Une route de plus en plus empruntée, de plus en plus risquée. Depuis quelques mois, Kamsar, une ville portuaire du nord-ouest de la Guinée, s’est discrètement imposée comme un nouveau point de départ pour les embarcations clandestines en direction des îles Canaries. À l’origine bastion de la pêche artisanale, ce port devient peu à peu un hub de la migration irrégulière, sur une route maritime parmi les plus périlleuses de la planète.
Une trajectoire plus longue et plus mortelle
Les garde-côtes mauritaniens ont récemment intercepté deux pirogues parties de Guinée, témoignant de l’intensification de ces traversées. Pourtant, cette route vers les Canaries, longue de 2 200 kilomètres, est bien plus dangereuse que celle qui part des côtes sénégalaises, plus au nord, distantes de 750 km de moins.

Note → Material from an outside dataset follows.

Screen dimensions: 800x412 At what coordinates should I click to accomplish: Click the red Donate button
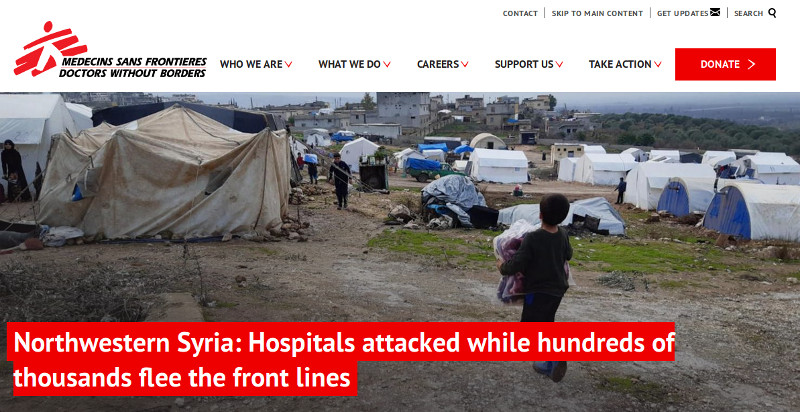[725, 64]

Ce détour mortel est désormais emprunté en raison de la fermeture progressive d’autres routes migratoires, notamment au Sénégal et en Mauritanie, après des accords sécuritaires passés avec l’Espagne.
Des pêcheurs devenus passeurs malgré eux
Mohamed Diallo, président de l’Organisation guinéenne contre la migration irrégulière, alerte sur la recrudescence des tentatives. “Ce sont souvent des pêcheurs, habitués à la mer, qui organisent ces traversées. Le premier convoi recensé comportait 15 personnes, femmes et enfants compris”, explique-t-il. La complicité de certains travailleurs du port de Kamsar rend la tâche plus facile pour les candidats à l’exil. Mais l’issue est rarement heureuse.

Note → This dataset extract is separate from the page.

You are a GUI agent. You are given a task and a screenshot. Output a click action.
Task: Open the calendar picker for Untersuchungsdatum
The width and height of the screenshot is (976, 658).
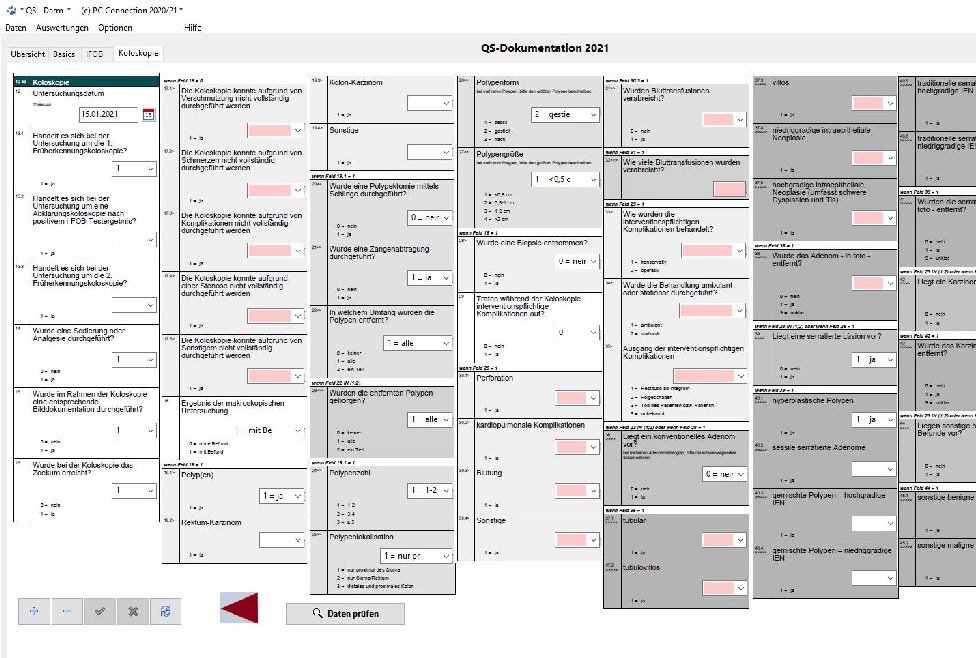pyautogui.click(x=148, y=115)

Des familles endeuillées, des disparus sans nom
Le danger est constant. Diallo rapporte que “des journalistes espagnols sont venus avec des listes de disparus pour identifier des familles”. Ces disparitions tragiques s’inscrivent dans un bilan glaçant : plus de 10 000 personnes ont péri en 2024 dans l’Atlantique en tentant de rejoindre l’Europe, selon l’ONG Caminando Fronteras.
Une pression migratoire déplacée, mais non résolue
Tandis que les efforts espagnols pour freiner les départs depuis Dakar ou Nouakchott ont porté leurs fruits, c’est vers la Guinée que la pression migratoire semble se déplacer. Mais à quel prix ? Faute d’alternatives crédibles sur le plan économique et d’une sensibilisation à grande échelle sur les dangers de la traversée, les côtes guinéennes risquent de devenir le nouveau cimetière de l’Atlantique.